Ik zei schouderophalend: ‘Niet dat ik me er nog veel van herinner. Maar toevallig nog wel de hoofdstukken die hij voor vandaag heeft opgegeven...’

Voor in de zaal nam Edelstein het woord: ‘Ik vertrouw erop dat jullie allemaal de opgegeven hoofdstukken hebben gelezen,’ begon hij. ‘Het is niet ons onderwerp voor vandaag, maar het is wel belangrijke stof. Ik wil graag dat jullie de vaart erin houden. De Koran kan soms taai zijn, en hoe verder we er dit semester mee komen, hoe beter.’ Hij zweeg even en verschikte de papieren die hij voor zich had liggen. Rachel bood me het restant van haar havermoutkoekje. ‘Wil jij het nog?’

‘Ja, graag,’ zei ik.

‘Vandaag wil ik jullie iets vertellen over het onderzoek waarmee een paar collega’s van me in Duitsland bezig zijn. Ik kan jullie nog geen lectuur over hun werk geven, want het is nog in volle gang. Het is het meest geavanceerde onderzoek op het gebied van de islamologie...’ Edelstein zweeg opnieuw, hij maakte oogcontact met de studenten in onze groep die als moslim geboren waren – drie in totaal – en vervolgde behoedzaam: ‘...en wat ik nu ga vertellen zal door sommigen van jullie waarschijnlijk als schokkend worden ervaren.’

Zo begon hij zijn college over de Sana’a-manuscripten.

Arbeiders die in 1972 een oude moskee in de stad Sana’a in Jemen restaureerden, vonden tijdens de reparatie van het oorspronkelijke dak tussen de balken een grote hoeveelheid perkamenten en beschadigde boeken. Het was een soort graftombe, waarvan moslims, omdat het hun verboden is de koran te verbranden, zich bedienen om zich van beschadigde of versleten exemplaren van het heilige boek te ontdoen. De arbeiders stopten de manuscripten in aardappelzakken die veilig werden opgeborgen, tot een goede vriend en collega van Edelstein een jaar of zeven later werd benaderd met de vraag of hij eens naar de documenten wilde kijken. Wat hij ontdekte was ongehoord: de perkamenten bleken te dateren uit de eerste twee eeuwen van de islam; het waren fragmenten van de oudste Koranversies in de geschiedenis. Het schokkende van zijn ontdekking, zo vertelde Edelstein ons, was dat de manuscripten afwijkingen in de tekst en de volgorde van de hoofdstukken vertoonden van de standaard-Koran zoals die al meer dan duizend jaar door moslims was gebruikt.
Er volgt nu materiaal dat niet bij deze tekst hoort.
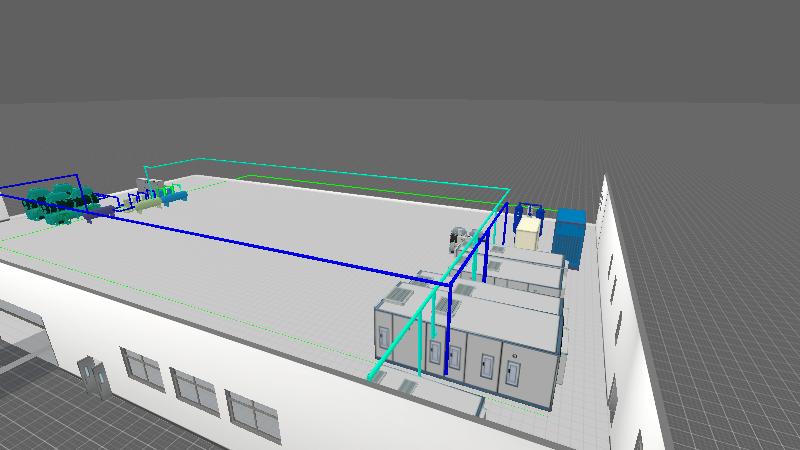Screen dimensions: 800x450
Task: Select the rightmost window on the front wall
Action: pos(254,412)
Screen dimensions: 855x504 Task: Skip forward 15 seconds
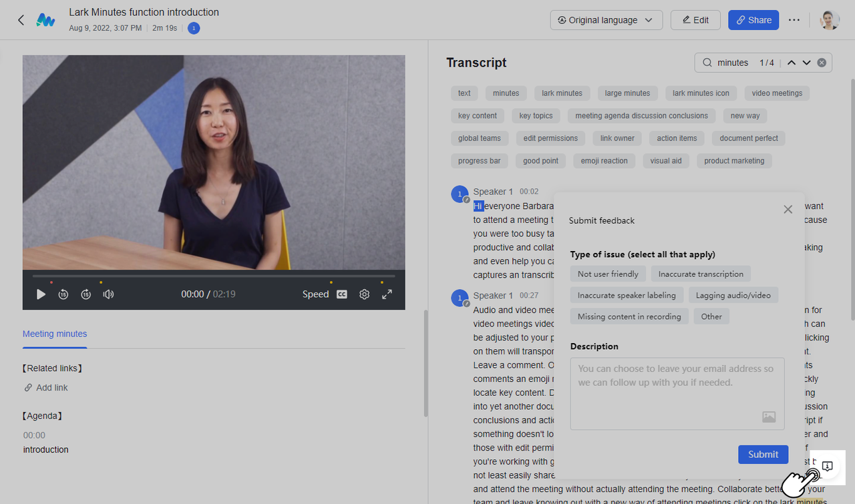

Om kort te gaan: volgens Edelstein stond zijn Duitse collega op het punt om wereldkundig te maken dat het rotsvaste geloof van de moslims in de Koran als het directe, onveranderde, eeuwige woord van God op fictie berustte, dat het lot dat de christenen en joden tijdens de laatste drie eeuwen van tekstonderzoek getroffen had ook de moslims niet bespaard zou blijven, want dat de Koran, net als de Bijbel, niets anders zou blijken te zijn dan het historische document dat het volgens de wet van het gezond verstand moest zijn.

Voor in de zaal onderbrak een student – Ahmad, een moslim – Edelsteins betoog door nijdig zijn hand op te steken.

Edelstein stopte. ‘Ja, Ahmad?’

‘Waarom heeft die vriend van u zijn bevindingen nog niet gepubliceerd?’ blafte Ahmad.

Edelstein keek Ahmad een ogenblik aan alvorens antwoord te geven. En toen hij dat deed, was zijn toon verzoenend: ‘Mijn collega en zijn medewerkers betwijfelen of ze nog verdere toegang tot de teksten zouden krijgen als ze deze ontdekkingen aan de Jemenitische autoriteiten bekend zouden maken. Ze bereiden een reeks artikelen voor, maar willen zich ervan verzekeren dat ze genoeg tijd krijgen om alle veertienduizend pagina’s zorgvuldig te lezen, voor het geval ze die nooit meer te zien zouden krijgen.’

Ahmad liep rood aan en brulde verbitterd: ‘En waarom zouden ze die dan niet meer mogen zien?’

Er viel een stilte. In de collegezaal was de spanning te snijden.

‘Er is geen enkele reden om boos te worden, Ahmad. We kunnen dit gewoon als wetenschappers bespreken...’

‘Als wetenschappers! Welke wetenschappers beweren dingen zonder die met gedocumenteerde bevindingen te kunnen staven? Huh?!?’

‘Ik weet dat dit nogal een omstreden kwestie is... Maar daarom hoef je nog niet –’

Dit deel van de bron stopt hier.